ROANOKE TIMES

                         Roanoke Times
                 Copyright (c) 1995, Landmark Communications, Inc.

DATE: THURSDAY, March 17, 1994                   TAG: 9403170099
SECTION: VIRGINIA                    PAGE: C-4   EDITION: STATE 
SOURCE: 
DATELINE: RICHMOND                                LENGTH: Medium


BOARD ASKED TO RECONSIDER U.S. 58 ROUTE

The Commonwealth Transportation Board member representing far Southwest Virginia wants the board to reconsider the route it picked for a rebuilt U.S. 58.

The board had put 58 on a new alignment along I-81 from Abingdon to Marion and from Marion south through the Mount Rogers National Recreation Area to Volney in Grayson County.

Joseph Rhea Jr. of Damascus said he wants the board to consider putting U.S. 58 back on a path that would more closely follow the current route for the road, which leads from Abingdon to Damascus in southern Washington County and then roughly parallels the Virginia-North Carolina line to Volney.

At Highway Commissioner Ray Pethtel's suggestion, Rhea said he would bring a formal resolution asking for the change to a future board meeting.

The transportation board adopted a corridor for the new routing of U.S. 58 at its May 1992 board meeting. The Virginia General Assembly passed special legislation in 1989 to pay for four-laning and other improvements to the road, which stretches from Cumberland Gap to Hampton Roads.

In 1993, the board authorized a consultant to take another look at improving the original Damascus-to-Volney route, primarily with the thought that it might be improved anyway with regular highway funds in coming years. Current plans also call for improving the road from Abingdon to Damascus.

Rhea said he was named to the board because of his efforts to see U.S. 58 improved. The road means a lot to people in his area, he said.

"We just thought it was the Lord talking to us alone," when the legislature passed U.S. 58 funding legislation, he said.

People in Washington and Grayson counties were disappointed when a consultant recommended the I-81 route for 58, he said. That was not what the General Assembly voted for, he said.

Still, Rhea voted with the board when it unanimously decided in 1992 to route the road on I-81. For the benefit of nine new members named to the board by Gov. George Allen, he explained that he had tried to get the previous board to reconsider the issue but didn't have the votes.

"Never in our wildest dreams did we think it would be moved out of Damascus," he said.

The new route brings the road through the national recreation area, "the most beautiful and pristine land in this nation," he said. "We just don't want it torn up."

Rhea said the route that was picked for the road cost former Del. G.C. Jennings, D-Marion, his seat in the legislature. Jennings' successor, Del.
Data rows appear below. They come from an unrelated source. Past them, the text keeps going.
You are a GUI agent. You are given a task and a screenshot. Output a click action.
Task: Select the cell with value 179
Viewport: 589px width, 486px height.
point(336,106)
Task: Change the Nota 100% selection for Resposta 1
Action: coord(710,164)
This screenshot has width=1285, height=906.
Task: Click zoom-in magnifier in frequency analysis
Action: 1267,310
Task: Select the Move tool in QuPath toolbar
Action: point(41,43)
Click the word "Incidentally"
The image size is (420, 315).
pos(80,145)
Barnes Lee Kidd, R-Tazewell, who was at the Wednesday board meeting, agreed that the highway issue was what cost Jennings the election.

Rhea suggested that the board change the route to a new one that came out of the study authorized in 1993. This route - for a two-lane road with passing lanes on hills - would parallel the existing road slightly to the south.

Chris Lloyd of the consulting firm McGuire Associates of Virginia Beach, said building the road along the Damascus-to-Volney route would cost $178.3 million and involve moving enough dirt to fill the Richmond Coliseum 85 times.

Transportation Department officials said the cost of building U.S. 58 from I-81 to Volney is roughly $60 million.

Pethtel said if the board decides to take another look at the route, it will require another study and more public hearings, which would take 12 months before a vote on the proposal.

Ralph Blevins of Whitetop, chairman of the Grayson County Planning Commission, said his county wants to keep the U.S. 58 designation on the road, because as a primary highway, it gets priority for repairs and snow removal.